### BRIEF
Can you rewrite the records below as a JSON list of strings, with one string per line and blank lines dropped? Leave the pictures out of your answer.
• • • •
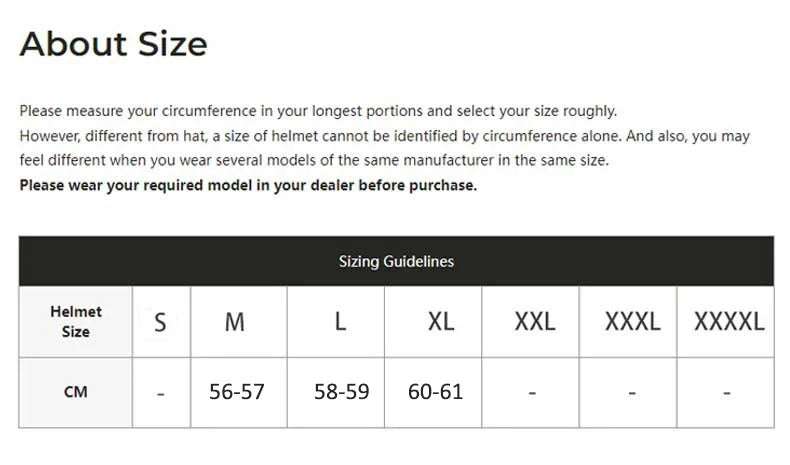Click the XXL size column header
The height and width of the screenshot is (465, 790).
tap(535, 322)
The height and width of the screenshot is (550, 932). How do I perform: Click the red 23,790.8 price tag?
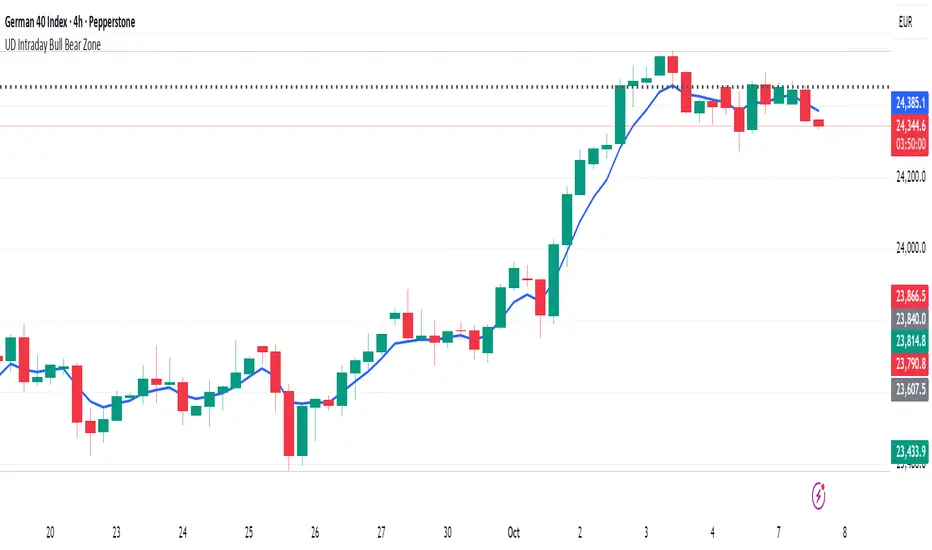[909, 361]
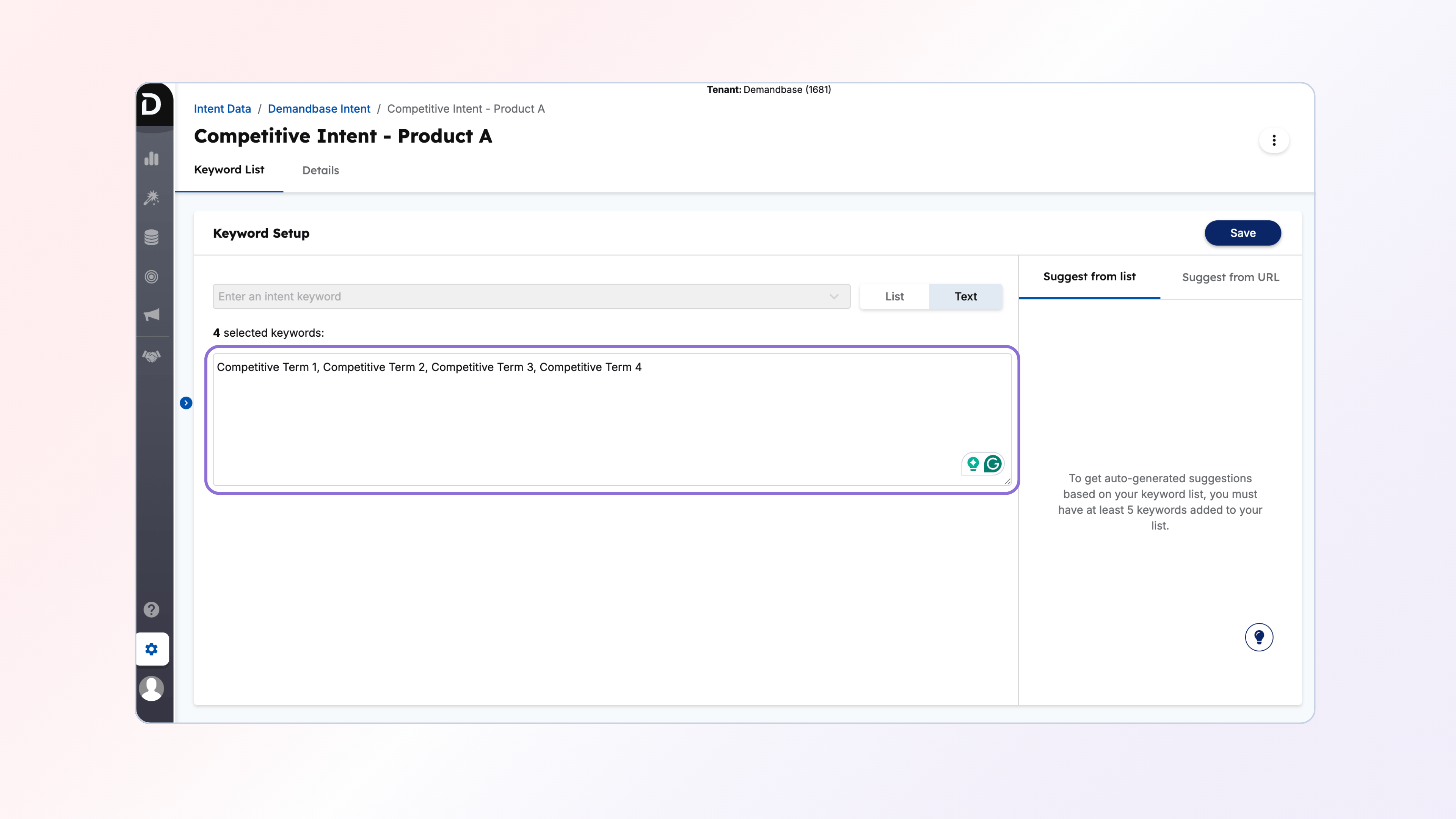Open the handshake sidebar icon
Screen dimensions: 1456x819
152,356
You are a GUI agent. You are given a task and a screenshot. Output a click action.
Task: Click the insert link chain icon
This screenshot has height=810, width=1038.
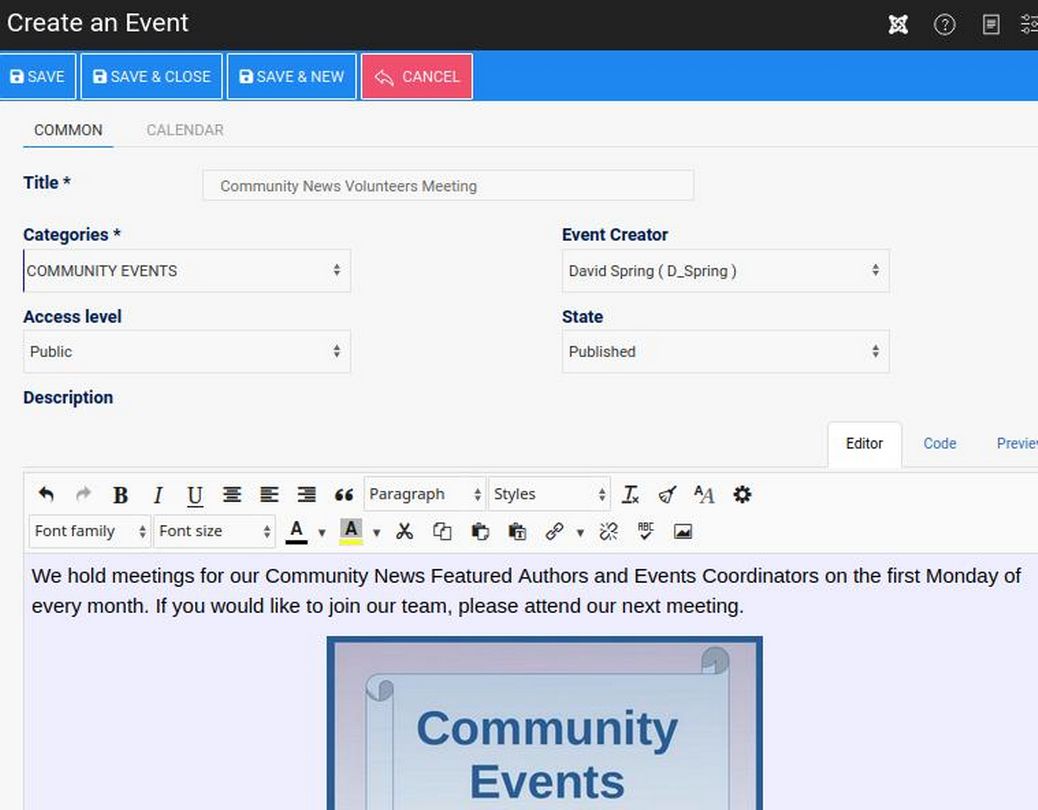coord(554,531)
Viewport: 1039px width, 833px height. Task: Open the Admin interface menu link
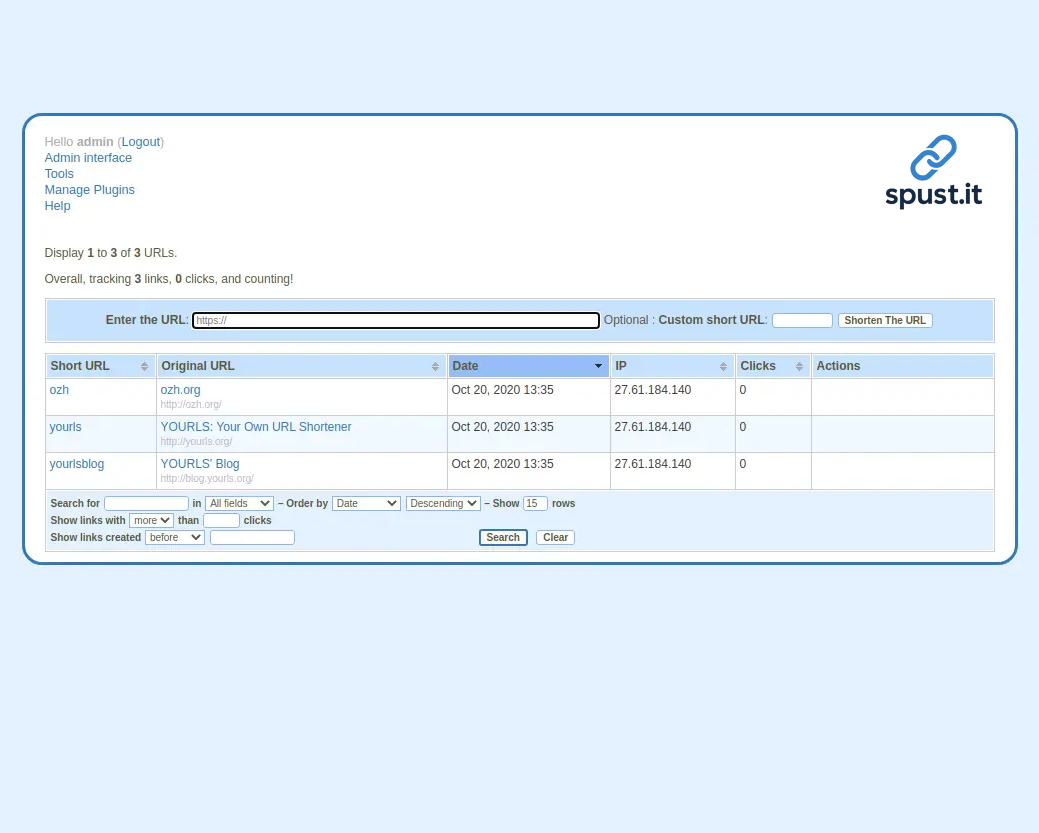click(x=88, y=158)
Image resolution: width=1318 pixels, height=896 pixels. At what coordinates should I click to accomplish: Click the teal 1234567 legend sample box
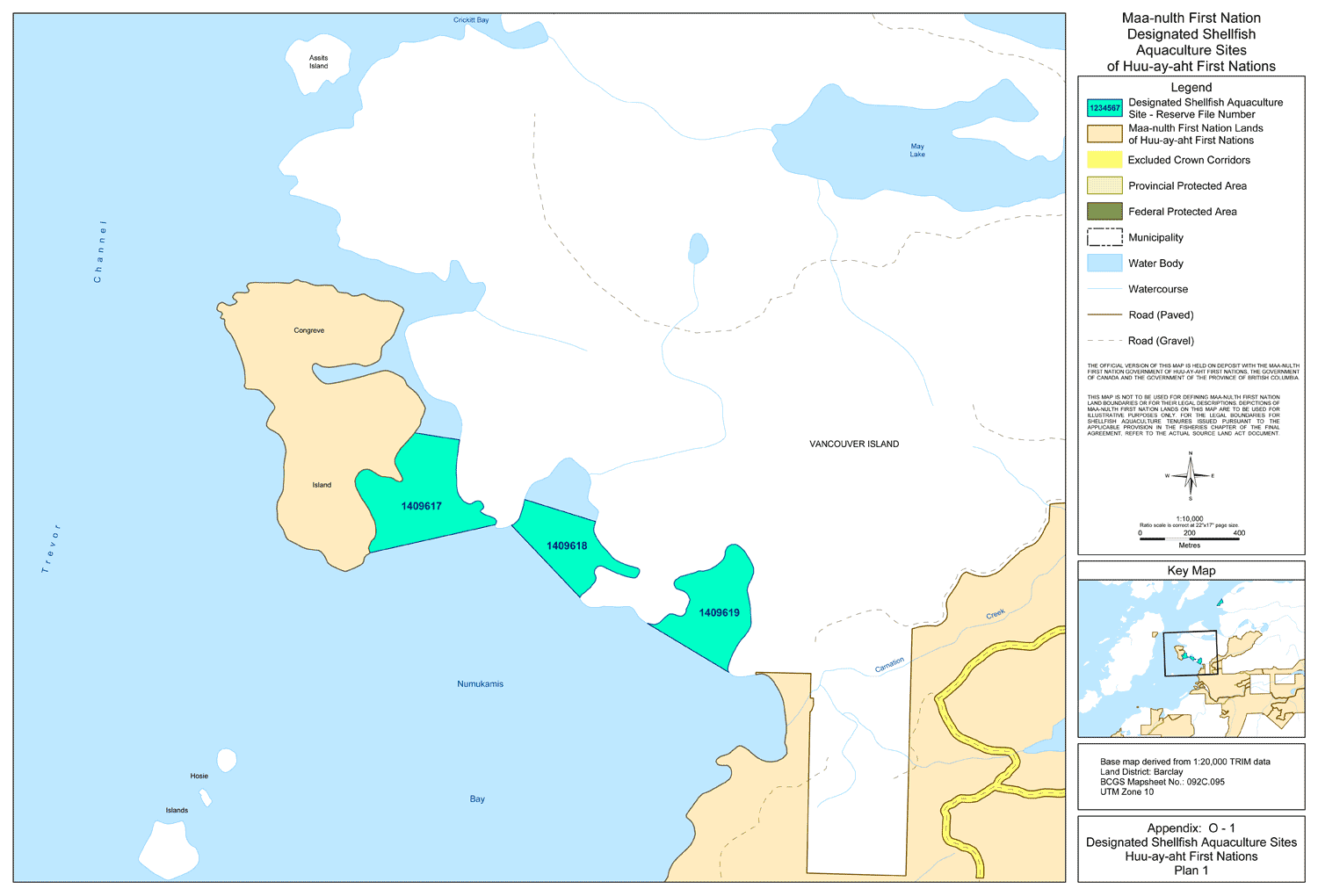click(x=1104, y=108)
• • • •
### SOLUTION FOR THIS TASK
[
  "Click the XXL size column header",
  "The height and width of the screenshot is (465, 790).",
  "tap(535, 322)",
  "The height and width of the screenshot is (550, 932). How do I perform: Click the red 23,790.8 price tag?",
  "[909, 361]",
  "Open the handshake sidebar icon",
  "Screen dimensions: 1456x819",
  "152,356",
  "You are a GUI agent. You are given a task and a screenshot. Output a click action.",
  "Task: Click the insert link chain icon",
  "This screenshot has height=810, width=1038.",
  "coord(554,531)",
  "Viewport: 1039px width, 833px height. Task: Open the Admin interface menu link",
  "click(x=88, y=158)",
  "Image resolution: width=1318 pixels, height=896 pixels. At what coordinates should I click to accomplish: Click the teal 1234567 legend sample box",
  "click(x=1104, y=108)"
]